Looking at the regional application of eight of the EU’s most important foreign policy instruments renders a complex picture: The single respect in which the EU’s international action is truly global is trade. EU trade agreements span the world, and some distant countries such as South Korea and Canada have much more advanced trade regimes with the EU than with their neighboring states. Regarding other operational instruments, such as economic assistance or sanctions, the EU’s action clearly has global reach, but these tools are used more intensively in neighboring regions and sub-Saharan Africa than elsewhere. This regional bias is even more evident with respect to civilian and military operations. All but 2 of the 30 operations undertaken as of July 2014 were deployed in the Balkans, Eastern Europe, the Middle East, and Africa.

The EU’s diplomatic network, which forms part of the infrastructure for this operational engagement, encompasses the entire world. As the importance of the assistance program provided to a given state is a major factor in determining the size of the mission, the EU’s diplomatic deployment again favors neighboring regions and sub-Saharan Africa.

The use of traditional diplomatic instruments such as visits by the top leaders, declarations of the high representative, and conclusions of the European Council and Foreign Affairs Council reflects to a large extent the major external challenges of the time. The Arab Spring and its consequences clearly dominated the 2010¬–2014 agenda. However, the data indicate that the EU also followed developments in the Balkans, Eastern Europe, and the Middle East more actively and systematically than events in other parts of the world. The high number of council conclusions concerning African crises confirms the particular ties of the EU to this continent.

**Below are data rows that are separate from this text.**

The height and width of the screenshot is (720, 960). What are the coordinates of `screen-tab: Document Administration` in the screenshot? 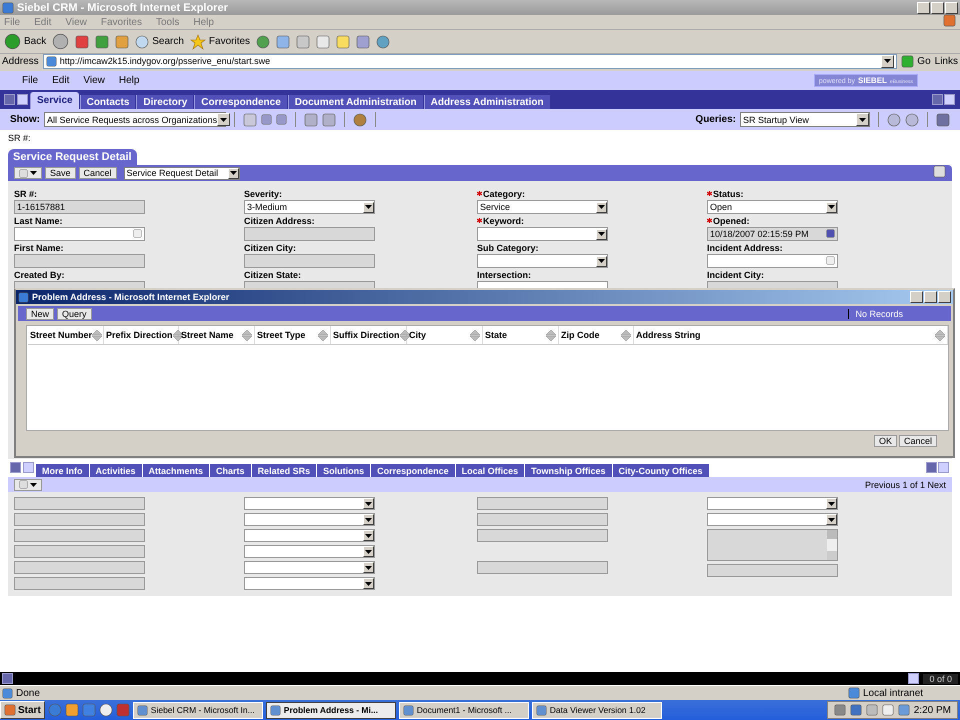 It's located at (356, 102).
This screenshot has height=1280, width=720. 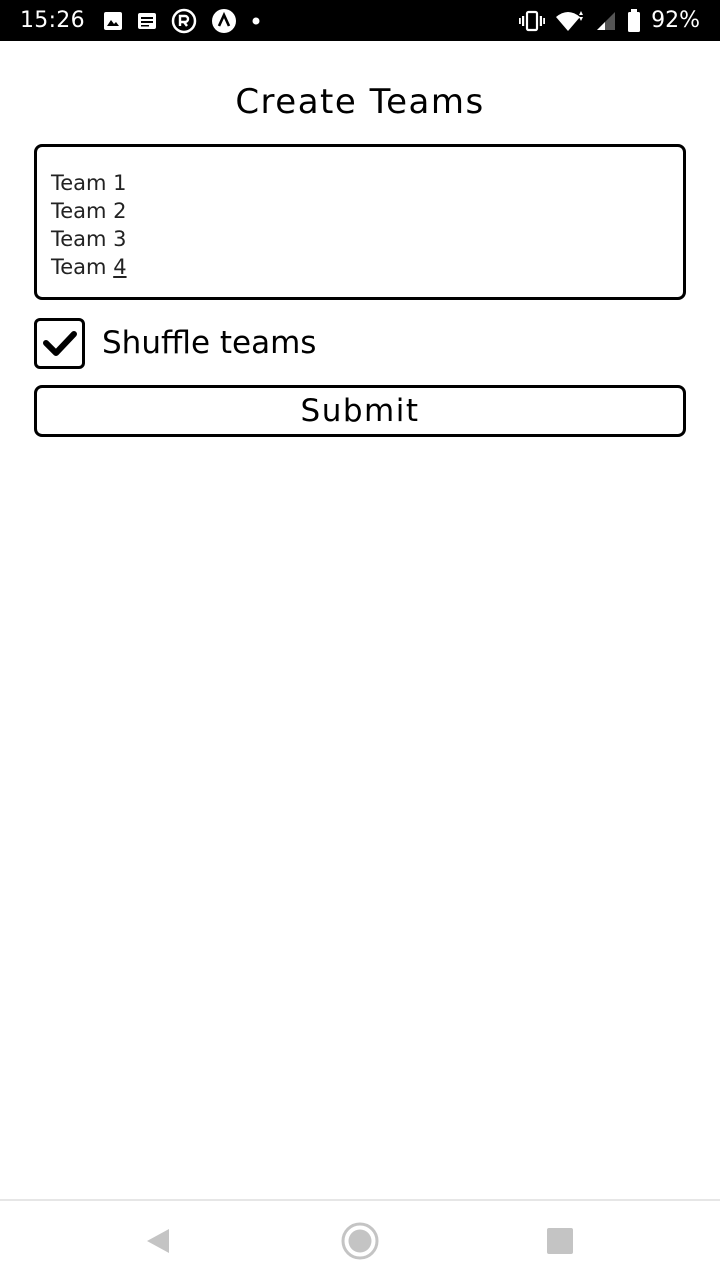 What do you see at coordinates (676, 20) in the screenshot?
I see `battery-percent: 92%` at bounding box center [676, 20].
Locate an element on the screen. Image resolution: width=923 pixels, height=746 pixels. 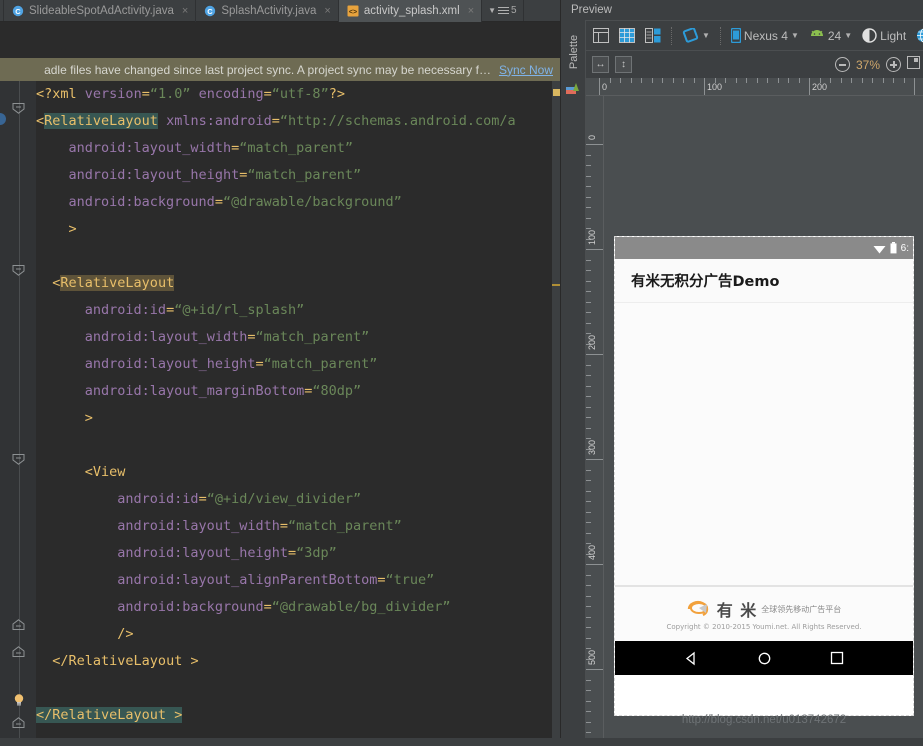
code-token: xml is located at coordinates (64, 94).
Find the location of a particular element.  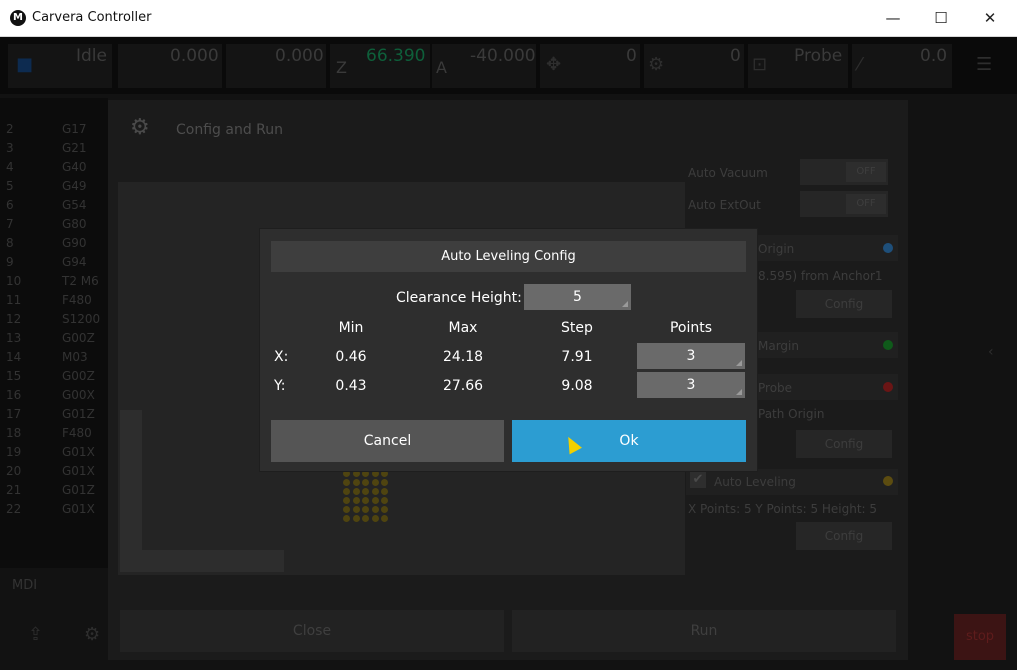

x-points-input: 3 is located at coordinates (691, 356).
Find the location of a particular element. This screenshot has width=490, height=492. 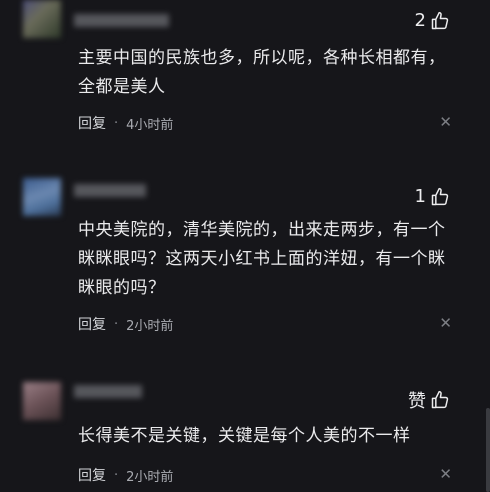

The data regarding the travel patterns of the EU leaders tell a slightly different story. They indicate a marked preference for the neighborhood but equally show a strong priority for the relations with the major global powers. Compared to most other indicators, it is interesting that EU leaders did not travel to Africa a lot but visited Asian capitals quite frequently.

At the present stage in the development of its foreign policy, the EU is clearly both a global actor with some key strengths and severe limitations and a regional power with a considerable array of instruments deployed over a fairly broad neighborhood. In light of the rise of Asia and the emergence of a multipolar world, the EU will face increasing competition on the global level and in its own neighborhood.

A certain bias in favor of the neighborhood will probably continue for a long time. After all, these are the regions where most of the EU’s interests are at stake and where it has by far the greatest leverage.

Whether the union will be able to gradually extend its reach into more distant regions as well will depend on its economic dynamism and on whether its member states are ready to invest more in the common foreign policy. As their weights as individuals will inevitably decline in the coming years, the 28 will have to do more together to remain in the game and protect their collective interests.

 

Irini Tseminidou is a development and research analyst at Carnegie Europe.